Christine Dorothy Brunton (11 October 1890 – 5 June 1977), (some sources have "Christina") generally known as Dorothy Brunton or "Dot" was an Australian singer, dancer and actress prominent in musical comedy from 1915 to the mid-1930s.

Biography
Her father, John Brunton (15 May 1849 – 22 July 1909), was a scenic painter in Scottish theatres before working in Australia with J. C. Williamson, George Coppin and Bland Holt. Her mother English-born Cecily Christina (née Neilsen) was an actress. Dorothy was born shortly after their arrival in Australia.

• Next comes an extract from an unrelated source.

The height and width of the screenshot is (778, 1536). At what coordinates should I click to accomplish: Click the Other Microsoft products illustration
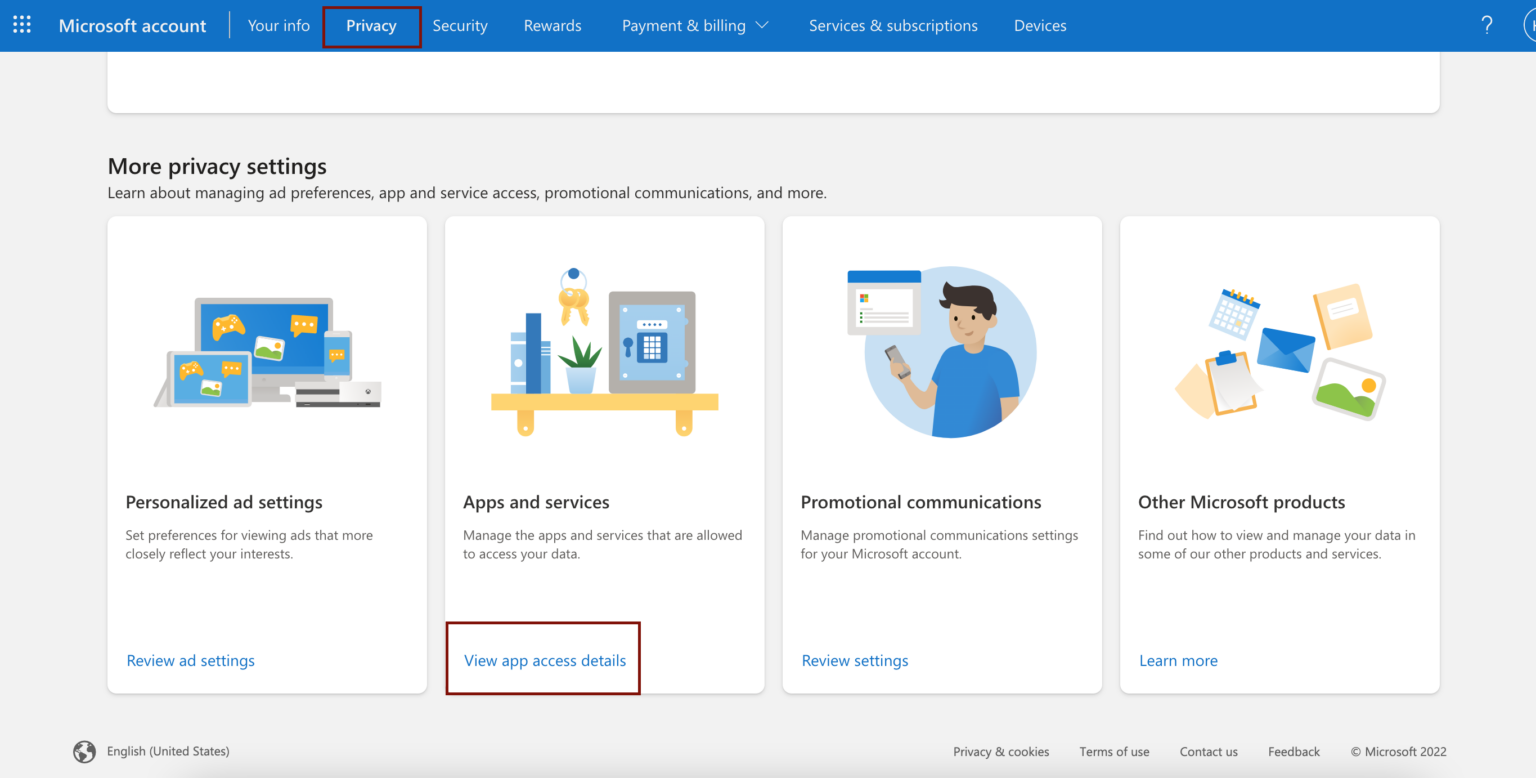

She was educated at Presbyterian Ladies' College in Burwood, Victoria. and at Alford House, Sydney.

Her stage advancement was the stuff of Hollywood cliche: travelling around Australia and New Zealand with her father touring with the 1908 production The White Heather in his job as scene painter for Bland Holt, her singing talents being recognised by Grace Miller Ward, wife of Hugh J. Ward and developed towards musical theatre; picking up dancing skills from a famous teacher, Jennie Brenan, acting as understudy and triumphantly filling the role when the star becomes ill, even taking parts she hadn't studied.

Her first major engagement So Long Letty (1915–16) was with J. C. Williamson ("The Firm") to whom she stayed remarkably loyal. Other roles around this time were in High Jinks, Tonight's the Night, Canary Cottage, The Girl in the Taxi, Nellie Kelly and The Rise of Rosie O'Reilly. In 1916 she appeared in a movie Seven Keys to Baldpate for J. C. Williamson Films.

She left for America in 1917, where she played in Follow the Girl then London (to the delight of Australian troops on leave), where she made a successful appearance in Shanghai at Drury Lane.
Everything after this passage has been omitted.